## Provided information
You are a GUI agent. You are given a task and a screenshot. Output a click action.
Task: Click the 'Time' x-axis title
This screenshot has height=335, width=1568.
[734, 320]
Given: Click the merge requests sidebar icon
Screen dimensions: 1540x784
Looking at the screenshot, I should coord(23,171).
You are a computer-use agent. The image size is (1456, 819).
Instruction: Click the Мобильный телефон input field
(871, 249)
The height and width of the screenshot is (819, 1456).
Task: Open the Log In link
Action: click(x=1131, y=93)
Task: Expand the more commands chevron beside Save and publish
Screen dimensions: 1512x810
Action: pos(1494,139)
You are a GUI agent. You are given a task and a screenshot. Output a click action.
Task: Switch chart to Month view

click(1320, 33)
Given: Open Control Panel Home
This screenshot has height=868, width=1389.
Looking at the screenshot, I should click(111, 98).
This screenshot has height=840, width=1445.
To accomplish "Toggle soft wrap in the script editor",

## Activity
Give back the full listing, exactly as it stands.

## Your solution
You are a GUI agent. You are given a task and a screenshot. Output a click action.
Task: Click the 'Time' x-axis title
This screenshot has height=335, width=1568.
[734, 320]
Given: Click the merge requests sidebar icon
Screen dimensions: 1540x784
Looking at the screenshot, I should coord(23,171).
You are a computer-use agent. The image size is (1456, 819).
Instruction: Click the Мобильный телефон input field
(871, 249)
The height and width of the screenshot is (819, 1456).
Task: Open the Log In link
Action: click(x=1131, y=93)
Task: Expand the more commands chevron beside Save and publish
Screen dimensions: 1512x810
Action: pos(1494,139)
You are a GUI agent. You are given a task and a screenshot. Output a click action.
Task: Switch chart to Month view

click(1320, 33)
Given: Open Control Panel Home
This screenshot has height=868, width=1389.
Looking at the screenshot, I should click(111, 98).
This screenshot has height=840, width=1445.
To accomplish "Toggle soft wrap in the script editor",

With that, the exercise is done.